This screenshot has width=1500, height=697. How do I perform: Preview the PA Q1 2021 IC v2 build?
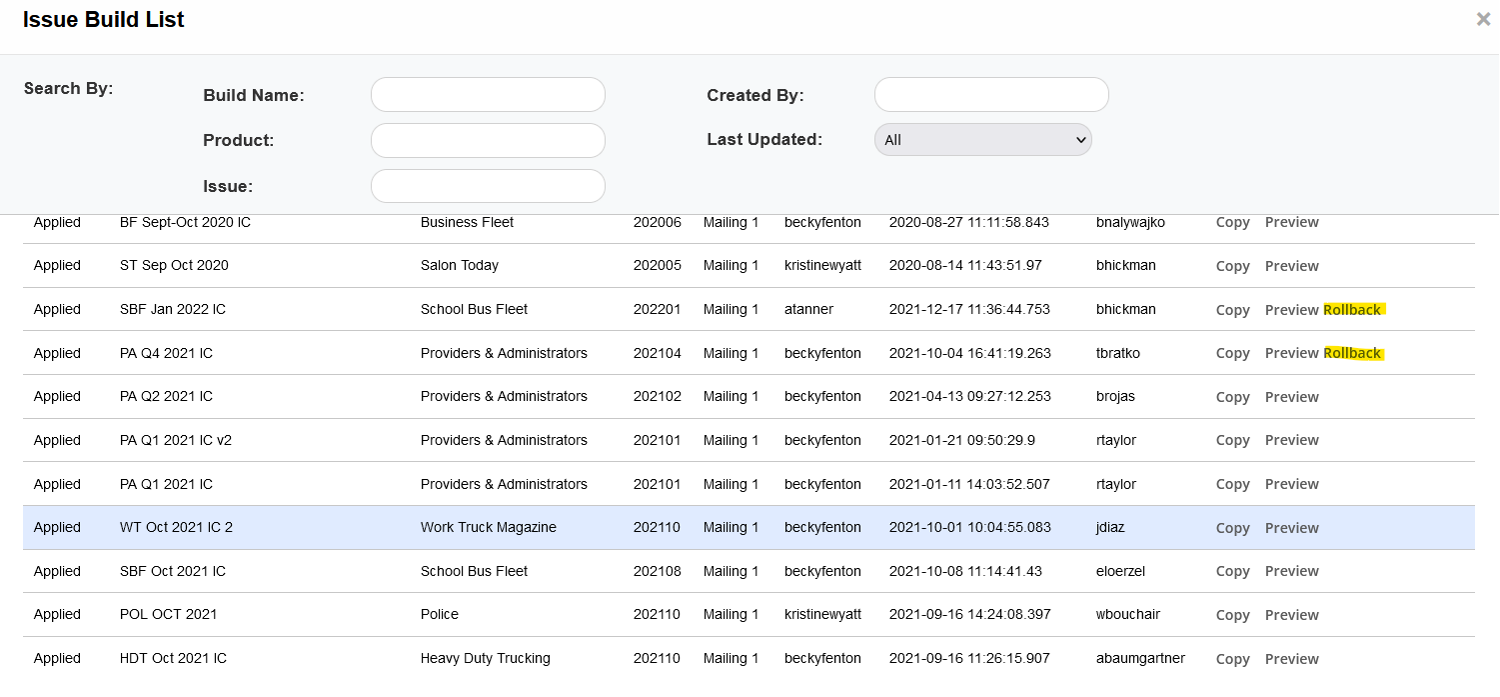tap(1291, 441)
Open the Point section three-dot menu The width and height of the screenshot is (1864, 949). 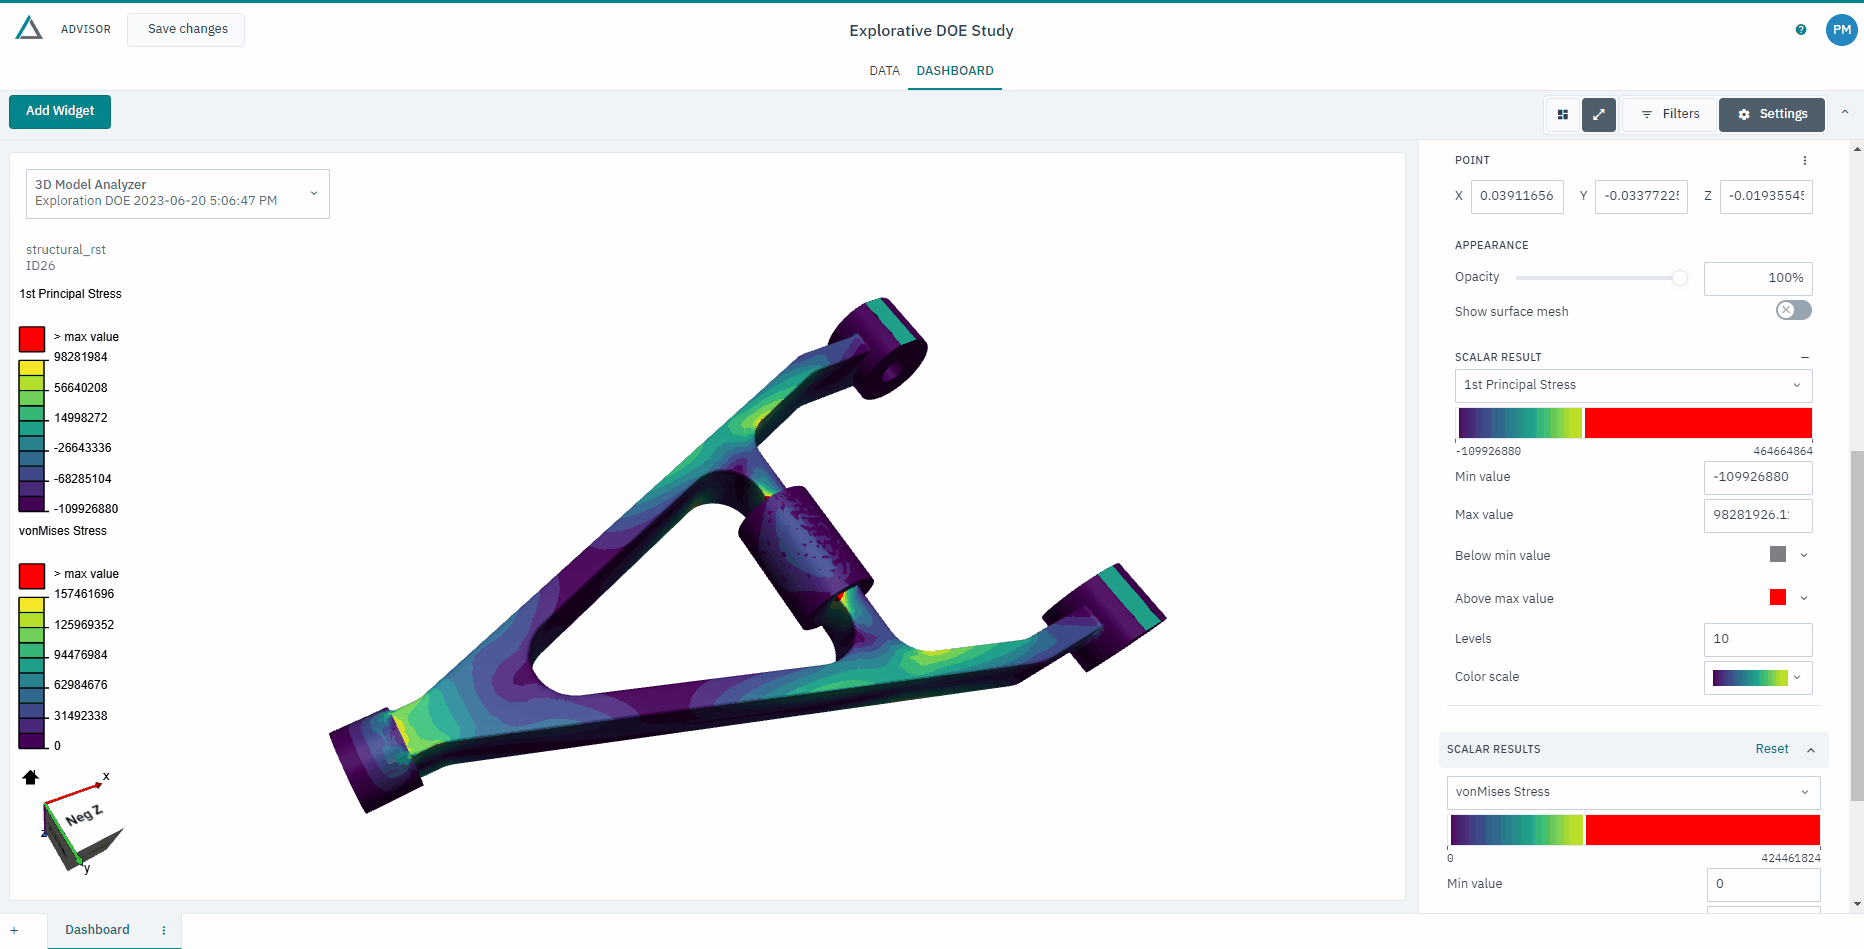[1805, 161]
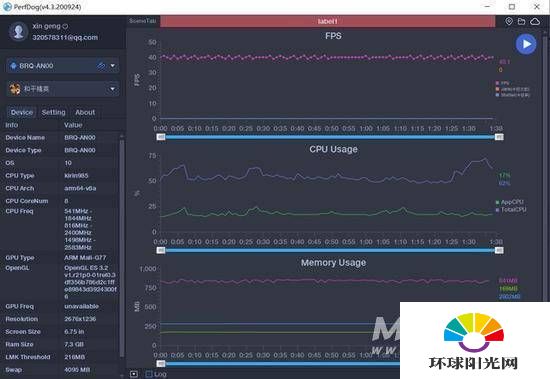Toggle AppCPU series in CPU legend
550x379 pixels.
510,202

◆ ◆ ◆ ◆ ◆

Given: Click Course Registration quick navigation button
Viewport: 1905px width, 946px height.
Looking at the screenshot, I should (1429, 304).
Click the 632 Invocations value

◆ ◆ ◆ ◆ ◆

TASK STATEMENT:
Starting at the line above that holds "Given: Click Course" and ending at the line that holds "Click the 632 Invocations value", transcribe each line exactly and include no other lines.

WORKED SOLUTION:
Given: Click Course Registration quick navigation button
Viewport: 1905px width, 946px height.
Looking at the screenshot, I should (1429, 304).
Click the 632 Invocations value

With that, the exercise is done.